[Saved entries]
========

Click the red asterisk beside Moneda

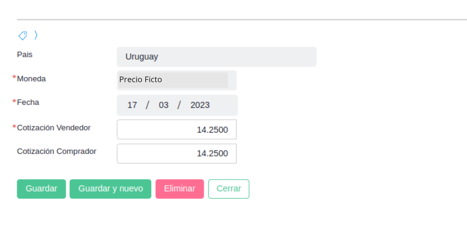(x=14, y=78)
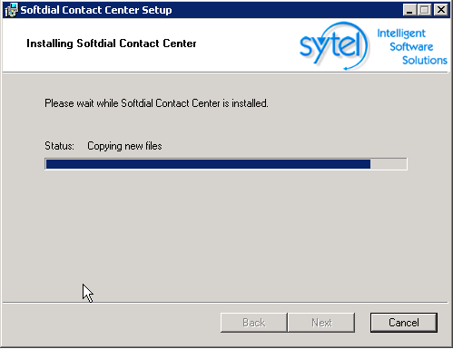The width and height of the screenshot is (453, 349).
Task: Click the word Intelligent in the tagline
Action: point(401,34)
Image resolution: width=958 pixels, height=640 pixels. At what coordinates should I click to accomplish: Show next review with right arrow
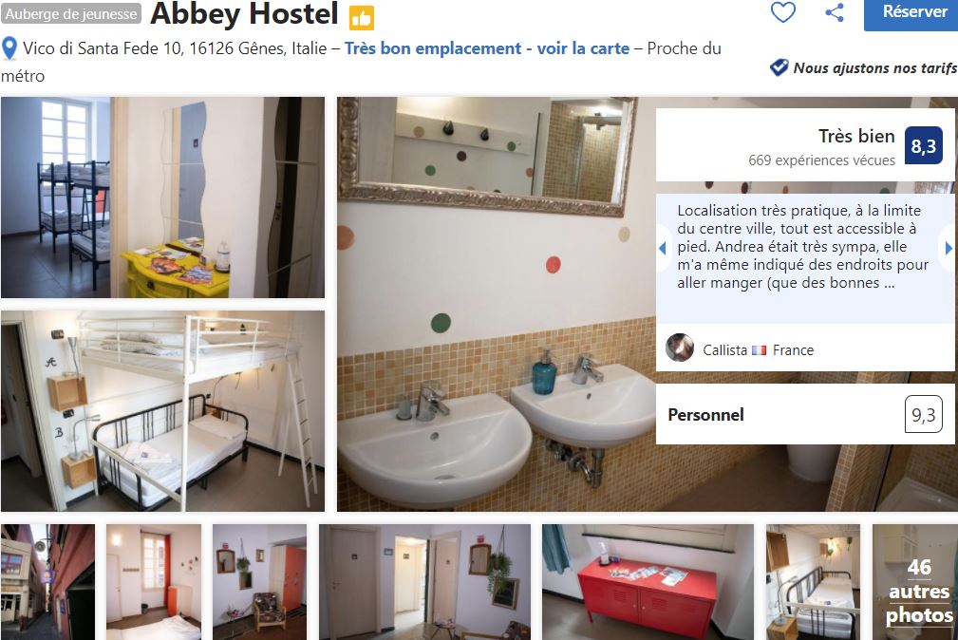click(949, 248)
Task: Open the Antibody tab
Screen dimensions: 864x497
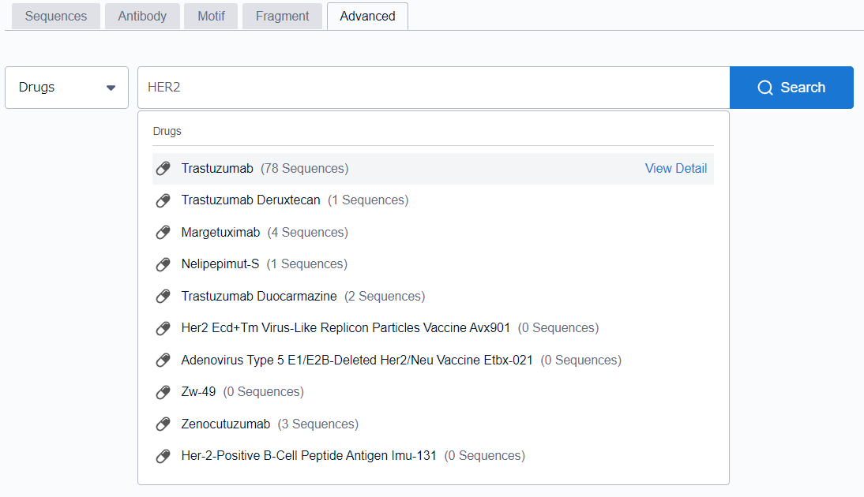Action: point(142,17)
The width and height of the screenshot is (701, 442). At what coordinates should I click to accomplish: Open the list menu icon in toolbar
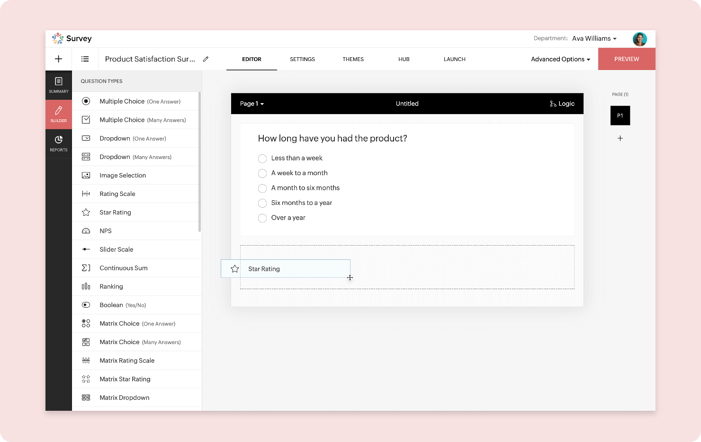pos(85,59)
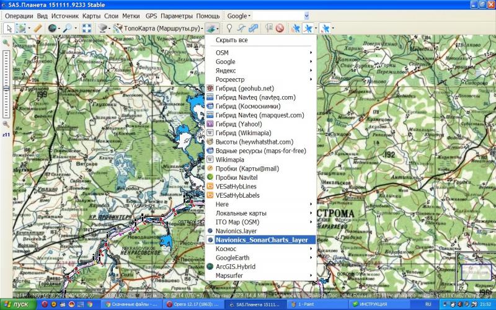The image size is (496, 310).
Task: Click the globe map source icon
Action: pos(52,28)
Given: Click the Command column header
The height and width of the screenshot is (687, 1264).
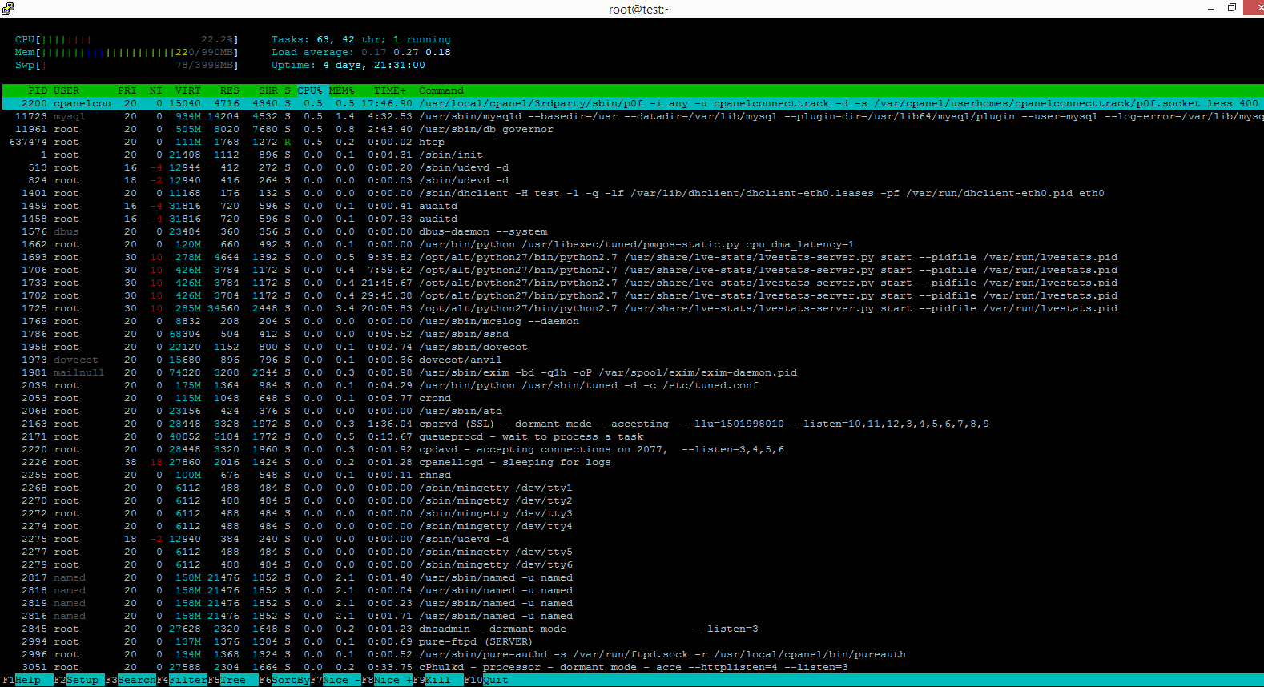Looking at the screenshot, I should pos(441,90).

========

- [Your instructions]:
Retype word for word the span of lines above that begins with the line containing "The height and" and ends with the last line of the records; skip all pictures.

- [Expected output]:
The height and width of the screenshot is (687, 1264).
Looking at the screenshot, I should pos(441,90).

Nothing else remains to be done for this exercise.